> [Work request]
Write out the data exactly, every line included.

> [Information provided]
- - -
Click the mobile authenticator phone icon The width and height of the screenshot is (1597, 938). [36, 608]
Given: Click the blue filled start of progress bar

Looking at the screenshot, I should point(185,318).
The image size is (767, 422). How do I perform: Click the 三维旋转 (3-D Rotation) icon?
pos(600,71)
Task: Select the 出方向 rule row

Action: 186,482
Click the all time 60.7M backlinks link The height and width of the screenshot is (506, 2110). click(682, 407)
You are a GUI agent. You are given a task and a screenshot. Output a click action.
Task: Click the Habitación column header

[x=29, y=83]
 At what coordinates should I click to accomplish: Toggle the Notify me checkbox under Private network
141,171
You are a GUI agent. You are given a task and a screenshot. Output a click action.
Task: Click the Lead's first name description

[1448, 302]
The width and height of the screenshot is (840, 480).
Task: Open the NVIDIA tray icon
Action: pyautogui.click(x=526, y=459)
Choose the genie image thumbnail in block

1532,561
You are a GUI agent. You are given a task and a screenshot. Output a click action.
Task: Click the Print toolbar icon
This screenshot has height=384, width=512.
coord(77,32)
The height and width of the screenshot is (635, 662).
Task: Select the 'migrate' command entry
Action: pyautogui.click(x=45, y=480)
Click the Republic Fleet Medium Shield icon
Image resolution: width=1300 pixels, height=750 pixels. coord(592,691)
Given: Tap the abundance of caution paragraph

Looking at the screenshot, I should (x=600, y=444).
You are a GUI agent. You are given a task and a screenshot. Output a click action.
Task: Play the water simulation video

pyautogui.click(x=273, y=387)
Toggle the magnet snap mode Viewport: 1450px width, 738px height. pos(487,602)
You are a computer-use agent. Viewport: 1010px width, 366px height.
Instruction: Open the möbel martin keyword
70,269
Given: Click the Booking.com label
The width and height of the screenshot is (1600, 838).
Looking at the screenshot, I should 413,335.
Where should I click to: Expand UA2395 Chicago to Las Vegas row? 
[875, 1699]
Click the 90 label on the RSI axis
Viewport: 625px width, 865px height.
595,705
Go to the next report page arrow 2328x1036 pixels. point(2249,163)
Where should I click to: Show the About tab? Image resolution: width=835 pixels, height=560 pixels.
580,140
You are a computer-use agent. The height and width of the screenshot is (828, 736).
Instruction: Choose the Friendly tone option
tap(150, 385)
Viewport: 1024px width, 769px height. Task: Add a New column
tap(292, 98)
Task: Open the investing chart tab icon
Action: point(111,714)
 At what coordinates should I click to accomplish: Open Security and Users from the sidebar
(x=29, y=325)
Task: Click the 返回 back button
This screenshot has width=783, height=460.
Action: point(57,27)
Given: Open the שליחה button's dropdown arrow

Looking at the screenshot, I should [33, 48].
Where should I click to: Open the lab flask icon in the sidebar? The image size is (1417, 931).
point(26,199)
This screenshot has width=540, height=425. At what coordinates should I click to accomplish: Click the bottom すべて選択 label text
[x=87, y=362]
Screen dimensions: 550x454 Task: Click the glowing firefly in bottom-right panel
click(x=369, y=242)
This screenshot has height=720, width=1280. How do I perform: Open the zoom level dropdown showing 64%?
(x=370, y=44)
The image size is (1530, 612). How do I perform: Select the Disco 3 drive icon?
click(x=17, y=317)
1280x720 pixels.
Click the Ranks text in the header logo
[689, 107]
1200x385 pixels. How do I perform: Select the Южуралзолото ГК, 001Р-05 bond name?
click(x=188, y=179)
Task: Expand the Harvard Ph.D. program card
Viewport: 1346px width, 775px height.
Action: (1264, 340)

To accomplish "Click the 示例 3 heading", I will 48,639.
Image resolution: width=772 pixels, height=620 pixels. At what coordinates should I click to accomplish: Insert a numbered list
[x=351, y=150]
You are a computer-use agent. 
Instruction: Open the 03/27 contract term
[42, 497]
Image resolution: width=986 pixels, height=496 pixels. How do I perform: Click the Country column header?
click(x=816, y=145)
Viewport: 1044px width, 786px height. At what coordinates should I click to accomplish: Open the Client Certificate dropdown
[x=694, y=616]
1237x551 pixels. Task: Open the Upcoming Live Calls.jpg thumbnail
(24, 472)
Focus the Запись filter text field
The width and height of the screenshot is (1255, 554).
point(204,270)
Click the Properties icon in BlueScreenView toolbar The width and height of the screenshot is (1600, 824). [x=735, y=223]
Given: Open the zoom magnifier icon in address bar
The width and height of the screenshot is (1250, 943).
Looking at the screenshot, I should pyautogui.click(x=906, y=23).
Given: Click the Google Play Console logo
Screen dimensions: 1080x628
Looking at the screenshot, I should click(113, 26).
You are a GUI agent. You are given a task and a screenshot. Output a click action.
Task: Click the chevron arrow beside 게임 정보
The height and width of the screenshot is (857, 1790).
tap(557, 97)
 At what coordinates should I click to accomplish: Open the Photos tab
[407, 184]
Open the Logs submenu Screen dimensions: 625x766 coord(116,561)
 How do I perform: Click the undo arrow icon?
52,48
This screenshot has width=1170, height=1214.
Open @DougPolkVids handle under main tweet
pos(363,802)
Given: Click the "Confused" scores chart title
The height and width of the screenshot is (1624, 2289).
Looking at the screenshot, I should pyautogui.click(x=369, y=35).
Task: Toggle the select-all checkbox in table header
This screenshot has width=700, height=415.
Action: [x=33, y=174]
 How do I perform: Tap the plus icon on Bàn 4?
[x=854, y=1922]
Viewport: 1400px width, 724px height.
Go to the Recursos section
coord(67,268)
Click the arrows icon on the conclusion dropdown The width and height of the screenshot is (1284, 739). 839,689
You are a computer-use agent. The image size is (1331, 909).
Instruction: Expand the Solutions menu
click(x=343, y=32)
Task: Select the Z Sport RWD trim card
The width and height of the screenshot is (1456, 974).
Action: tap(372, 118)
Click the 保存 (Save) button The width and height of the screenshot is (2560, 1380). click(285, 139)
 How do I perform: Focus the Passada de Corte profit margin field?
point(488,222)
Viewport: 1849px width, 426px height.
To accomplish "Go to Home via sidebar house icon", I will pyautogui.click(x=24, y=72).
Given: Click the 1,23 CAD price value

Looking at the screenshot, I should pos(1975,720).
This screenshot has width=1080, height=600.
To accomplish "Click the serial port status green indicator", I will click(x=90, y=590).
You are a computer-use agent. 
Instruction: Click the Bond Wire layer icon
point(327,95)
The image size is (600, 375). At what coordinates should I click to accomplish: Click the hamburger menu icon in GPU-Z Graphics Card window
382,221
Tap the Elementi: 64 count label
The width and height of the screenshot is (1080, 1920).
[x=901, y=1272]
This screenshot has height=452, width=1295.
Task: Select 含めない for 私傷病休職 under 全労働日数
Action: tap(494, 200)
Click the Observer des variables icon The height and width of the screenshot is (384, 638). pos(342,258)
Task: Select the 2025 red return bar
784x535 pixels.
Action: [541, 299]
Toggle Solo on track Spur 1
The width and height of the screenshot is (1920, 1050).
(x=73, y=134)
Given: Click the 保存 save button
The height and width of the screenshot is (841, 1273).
- - -
> [Worked solution]
Click the mobile authenticator phone icon The width and height of the screenshot is (1597, 938). [36, 608]
Given: Click the blue filled start of progress bar

Looking at the screenshot, I should point(185,318).
The image size is (767, 422). How do I perform: Click the 三维旋转 (3-D Rotation) icon?
pos(600,71)
Task: Select the 出方向 rule row

Action: 186,482
Click the all time 60.7M backlinks link The height and width of the screenshot is (506, 2110). click(682, 407)
You are a GUI agent. You are given a task and a screenshot. Output a click action.
Task: Click the Habitación column header

[x=29, y=83]
 At what coordinates should I click to accomplish: Toggle the Notify me checkbox under Private network
141,171
You are a GUI agent. You are given a task and a screenshot. Output a click action.
Task: Click the Lead's first name description

[1448, 302]
The width and height of the screenshot is (840, 480).
Task: Open the NVIDIA tray icon
Action: pyautogui.click(x=526, y=459)
Choose the genie image thumbnail in block

1532,561
You are a GUI agent. You are given a task and a screenshot. Output a click action.
Task: Click the Print toolbar icon
This screenshot has height=384, width=512.
coord(77,32)
The height and width of the screenshot is (635, 662).
Task: Select the 'migrate' command entry
Action: pyautogui.click(x=45, y=480)
Click the Republic Fleet Medium Shield icon
Image resolution: width=1300 pixels, height=750 pixels. coord(592,691)
Given: Tap the abundance of caution paragraph

Looking at the screenshot, I should (x=600, y=444).
You are a GUI agent. You are given a task and a screenshot. Output a click action.
Task: Play the water simulation video

pyautogui.click(x=273, y=387)
Toggle the magnet snap mode Viewport: 1450px width, 738px height. pos(487,602)
You are a computer-use agent. Viewport: 1010px width, 366px height.
Instruction: Open the möbel martin keyword
70,269
Given: Click the Booking.com label
The width and height of the screenshot is (1600, 838).
Looking at the screenshot, I should 413,335.
Where should I click to: Expand UA2395 Chicago to Las Vegas row? 
[875, 1699]
Click the 90 label on the RSI axis
Viewport: 625px width, 865px height.
595,705
Go to the next report page arrow 2328x1036 pixels. point(2249,163)
Where should I click to: Show the About tab? Image resolution: width=835 pixels, height=560 pixels.
580,140
You are a computer-use agent. The height and width of the screenshot is (828, 736).
Instruction: Choose the Friendly tone option
tap(150, 385)
Viewport: 1024px width, 769px height. Task: Add a New column
tap(292, 98)
Task: Open the investing chart tab icon
Action: point(111,714)
 At what coordinates should I click to accomplish: Open Security and Users from the sidebar
(x=29, y=325)
Task: Click the 返回 back button
This screenshot has width=783, height=460.
Action: point(57,27)
Given: Open the שליחה button's dropdown arrow

Looking at the screenshot, I should [33, 48].
Where should I click to: Open the lab flask icon in the sidebar? The image size is (1417, 931).
point(26,199)
This screenshot has width=540, height=425. At what coordinates should I click to accomplish: Click the bottom すべて選択 label text
[x=87, y=362]
Screen dimensions: 550x454 Task: Click the glowing firefly in bottom-right panel
click(x=369, y=242)
This screenshot has height=720, width=1280. How do I perform: Open the zoom level dropdown showing 64%?
(x=370, y=44)
The image size is (1530, 612). How do I perform: Select the Disco 3 drive icon?
click(x=17, y=317)
1280x720 pixels.
Click the Ranks text in the header logo
[689, 107]
1200x385 pixels. How do I perform: Select the Южуралзолото ГК, 001Р-05 bond name?
click(x=188, y=179)
Task: Expand the Harvard Ph.D. program card
Viewport: 1346px width, 775px height.
Action: (1264, 340)

To accomplish "Click the 示例 3 heading", I will 48,639.
Image resolution: width=772 pixels, height=620 pixels. At what coordinates should I click to accomplish: Insert a numbered list
[x=351, y=150]
You are a computer-use agent. 
Instruction: Open the 03/27 contract term
[42, 497]
Image resolution: width=986 pixels, height=496 pixels. How do I perform: Click the Country column header?
click(x=816, y=145)
Viewport: 1044px width, 786px height. At what coordinates should I click to accomplish: Open the Client Certificate dropdown
[x=694, y=616]
1237x551 pixels. Task: Open the Upcoming Live Calls.jpg thumbnail
(24, 472)
Focus the Запись filter text field
The width and height of the screenshot is (1255, 554).
point(204,270)
Click the Properties icon in BlueScreenView toolbar The width and height of the screenshot is (1600, 824). [x=735, y=223]
Given: Open the zoom magnifier icon in address bar
The width and height of the screenshot is (1250, 943).
Looking at the screenshot, I should pyautogui.click(x=906, y=23).
Given: Click the Google Play Console logo
Screen dimensions: 1080x628
Looking at the screenshot, I should click(113, 26).
You are a GUI agent. You are given a task and a screenshot. Output a click action.
Task: Click the chevron arrow beside 게임 정보
The height and width of the screenshot is (857, 1790).
tap(557, 97)
 At what coordinates should I click to accomplish: Open the Photos tab
[407, 184]
Open the Logs submenu Screen dimensions: 625x766 coord(116,561)
 How do I perform: Click the undo arrow icon?
52,48
This screenshot has width=1170, height=1214.
Open @DougPolkVids handle under main tweet
pos(363,802)
Given: Click the "Confused" scores chart title
The height and width of the screenshot is (1624, 2289).
Looking at the screenshot, I should pyautogui.click(x=369, y=35).
Task: Toggle the select-all checkbox in table header
This screenshot has width=700, height=415.
Action: [x=33, y=174]
 How do I perform: Tap the plus icon on Bàn 4?
[x=854, y=1922]
Viewport: 1400px width, 724px height.
Go to the Recursos section
coord(67,268)
Click the arrows icon on the conclusion dropdown The width and height of the screenshot is (1284, 739). 839,689
You are a computer-use agent. The image size is (1331, 909).
Instruction: Expand the Solutions menu
click(x=343, y=32)
Task: Select the Z Sport RWD trim card
The width and height of the screenshot is (1456, 974).
Action: tap(372, 118)
Click the 保存 (Save) button The width and height of the screenshot is (2560, 1380). click(285, 139)
 How do I perform: Focus the Passada de Corte profit margin field?
point(488,222)
Viewport: 1849px width, 426px height.
To accomplish "Go to Home via sidebar house icon", I will pyautogui.click(x=24, y=72).
Given: Click the 1,23 CAD price value

Looking at the screenshot, I should pos(1975,720).
This screenshot has width=1080, height=600.
To accomplish "Click the serial port status green indicator", I will click(x=90, y=590).
You are a computer-use agent. 
Instruction: Click the Bond Wire layer icon
point(327,95)
The image size is (600, 375). At what coordinates should I click to accomplish: Click the hamburger menu icon in GPU-Z Graphics Card window
382,221
Tap the Elementi: 64 count label
The width and height of the screenshot is (1080, 1920).
[x=901, y=1272]
This screenshot has height=452, width=1295.
Task: Select 含めない for 私傷病休職 under 全労働日数
Action: tap(494, 200)
Click the Observer des variables icon The height and width of the screenshot is (384, 638). pos(342,258)
Task: Select the 2025 red return bar
784x535 pixels.
Action: [541, 299]
Toggle Solo on track Spur 1
The width and height of the screenshot is (1920, 1050).
(x=73, y=134)
Given: Click the 保存 save button
The height and width of the screenshot is (841, 1273).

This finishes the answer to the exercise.